● **PARTS OF THE EXERCISE**:
[A] In the decision tree write-up, on which dataset was the decision tree model built from scratch?
[B] Resume the decision tree write-up after its last sentence, keeping the same first-person voice and topic.

● **SOURCE TEXT**:
# # # # # # #

Decision Tree from Scratch - Towards Explainable AI


Introduction

Machine learning (ML) models are key component of any AI driven system. Given that cyber-physical systems are powered by AI, hence ML, there is a necessity as a practitioner of Applied Cybernetics to understand what goes on in machine learning models. Which makes me to ponder on these questions - are ML models really black boxes? Can they go totally out of control? What are machine learning models? and what aspect of these model might be of interest of practitioner of the NBE when exploring CPSs?

In my attempt to understand machine learning models and answer these questions, I tried to build a decision tree model from scratch on the UCI zoo dataset. This was my way of tearing the model apart and "seeing" how it work and make predictions.
This page provides a documentation of my journey trying to "tear ML models apart" and then build it from scratch. I will be discussing my progress, challenges, decision process and my thoughts on my approach to understanding ML models. Is it effective to build ML models from scratch? Are there other efficient ways to understanding ML models?
The audience of this piece are the instructors of the Build course, hence the page does not go into the details about some basic ML and coding knowledge.

Achievement

At the end of the activities, I learned:
  • About different types of decision tree algorithms
  • About decision tree algorithms and their decision metrics
  • The steps involved in building ID3 decision tree classifier from scratch
  • How to build and built the ID3 decision tree classifier from scratch
  • How decision tree classifiers work

Prerequisite Knowledge and Learning resources

In preperation for the system analysis, I:
  • Read this introductory tutorial to decision trees, branches, split point, bias, variance, and measuring accuracy.
  • Read this introductory tutorial model tuning and the bias-variance tradeoff.
  • Learned about different types of decision trees like ID3, C4.5, CART, C5.0 here
  • Read this tutorial by Hal Daumé III on how to build machine learning decision tree algorithms from scratch

Key Skills

  • Python Programming
  • Algorithmic problem solving
  • Probability and Statistics
  • Data Analytics
  • Machine learning
  • Decision tree algorithm

Activities

Data Analysis

In alignment with my biggest lesson from the Hal Daumé III resource that the biggest and most important task in building a decision tree is knowing the best questions to ask and their order. I attempted to manually determine the best questions to ask and their order when buiding a decision tree model for the UCI zoo dataset.

I began with getting the dataset and saving it as a zoo dataframe in this Colab Notebook, then explored the dataset for untidiness or dirtiness. With the python codes - zoo.head(), zoo.shape, zoo.info(), and zoo.describe(), I explored the data to check for:

  • missing data
  • incorrect variable types
  • anomalies in the data distribution
I observed that the dataset is complete and clean - no missing data, nor incorrect types - also, the variables values are all binary expect for legs and type which are numerical.

# # # # # # #

● **AVAILABLE DATA**:
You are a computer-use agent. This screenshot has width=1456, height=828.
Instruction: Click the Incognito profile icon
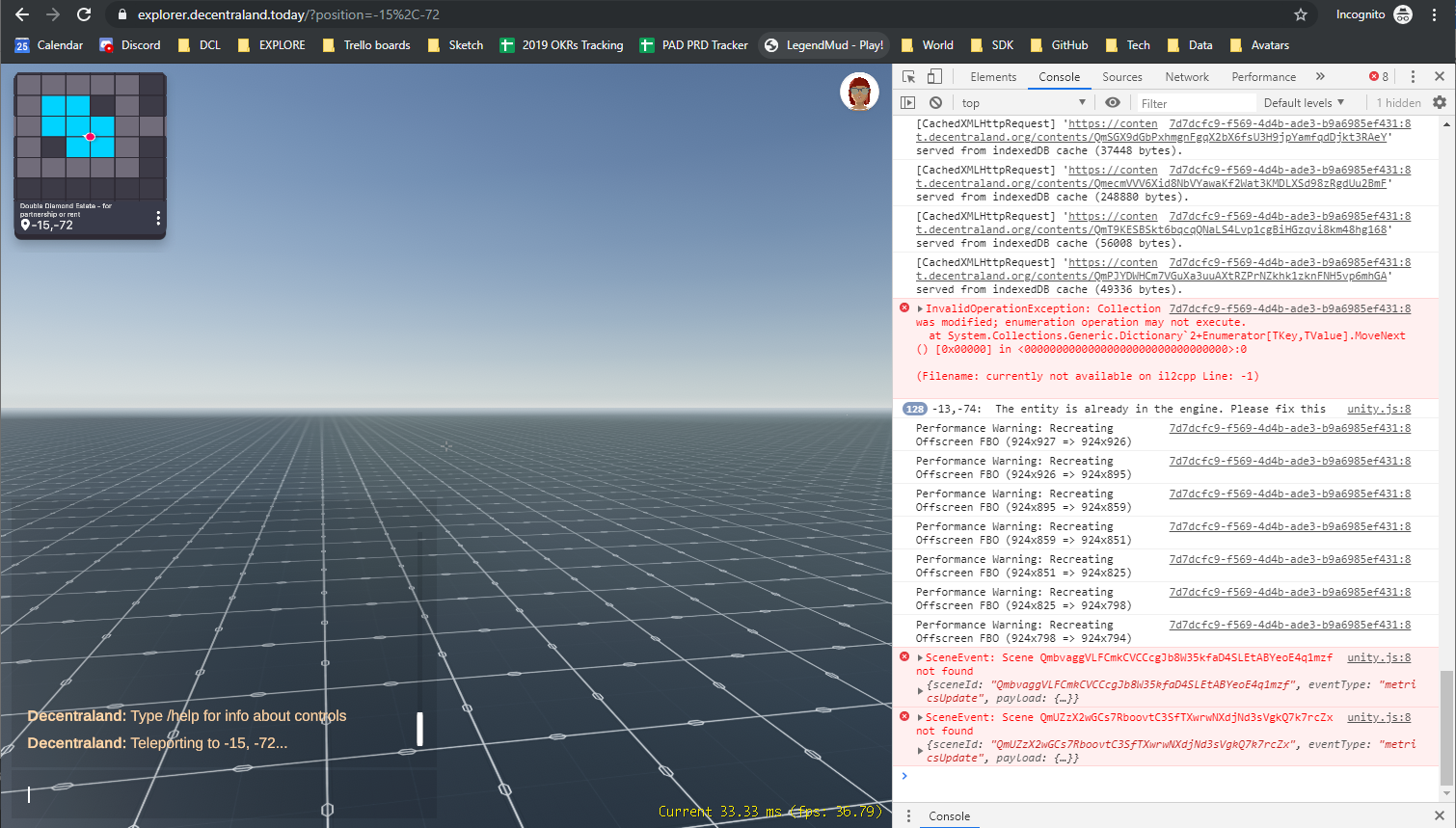coord(1402,14)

# # # # # # #

● **RESULTS OF THE TASKS**:
[A] The UCI zoo dataset.

[B]
Afterwards, I explored each of the animal types or labels to determine what features or properties are peculiar to each animal type. For instance, I fetched entries of the zoo dataset where the animals are type 1. The query matched 41 entries and interestingly, all 41 of them produce milk, have backbone, breath, are not venomous, and have no feathers. Then, I further explored each of these feature associated with type 1 animals and found out that only type1 animals produce milk.
In essence, asking the question "does the animal produce milk" can determine if an animal in the dataset is type 1 or not. The code documentation of this process can be found in the Determining the Best Questions section of this Colab Notebook.

I repeated this process iteratively for the other animal types, and my observations related to their unique properties is described in the image below.
Observed properties of the UCI Zoo dataset types
Interestingly, when I fit the scikit learn decision tree classifier model on the dataset and visualized the result, Milk was the first question asked by the model as depicted below - meaning asking the question about Milk is the "best question" to ask on the first order. Prior to this exercise, I had assumed design tree algorithms split data by randomly selecting features and running probabilistic model on them. This made me think - machine learning models are not black boxes afterall; they follow an explainable logic.
Scikit learn decision tree visualization

Learning About Decision Tree Algorithms

Before this step, I had read about decision tree algorithms and discovered the different types of decision tree algorithms mainly ID3, C4.5, CART, C5.0 as mentioned in the prerequisite knowledge section. In this activity, I implemented an ID3 decision tree alogrithm from scratch. I decided to build an ID3 algorithm because I learned from reading the scikitlearn decision trees documentation that the scikitlearn decision tree classifier is an implementation of the CART algorithm. I observed CART and ID3 are most popular among the algorithm types and I decided to implement the ID3 alogrithm so that I can compare the prediction results of both ID3 and CART.

The ID3 (Iterative Dichotomiser 3) algorithm is an algorithm that finds the independent variable that will give the highest information gain for the label or class (type variable in the Soo dataset) using a greedy approach. It does this recursively until the decision trees are grown to their maximum size.
CART also uses this highest information gain approach except that it uses a different metric to determine the feature with the highest information gain. CART uses the gini index while ID3 uses Entropy. Entropy and Gini index are both measures of how impure the classification generated by splitting the dataset or subset using a given feature is. Also, entropy produces higher values while Gini index values are always less than 1.

Building ID3 Decision Tree

The code I wrote to implement the ID3 decision tree algorithm can be found in the ID3 Algorithm Implementation section of the Colab Notebook. The code was written as a python implementation of the ID3 pseudocode from wiki, and the formulas for Entropy and Information Gain. The formulas for entropy and information gain in shown in mathematical models as interpreted by me before implementation in the below images.

Entropy Formula
Information Gain Formula
Below are the code snippets used in implementating the Entropy and Information Gain.
    def entropy(col):
    """
    Calculate the entropy of a dataset. 
    It takes as parameter the column name.
    It returns the measures of impurity of the given column, the label column.
    The return type is double
    """

    #Get the counts of unique values in the column
    val_cnt = col.value_counts().sort_index()

    #Get the valuesin the column and their respective counts
    vals = val_cnt.index.tolist()
    counts = val_cnt.values.tolist()

    #Calculate column entropy
    entropy = 0
    for i in range(len(vals)):
        prob = counts[i]/np.sum(counts)
        ln = np.log2(prob)
        entropy = entropy - (prob * ln)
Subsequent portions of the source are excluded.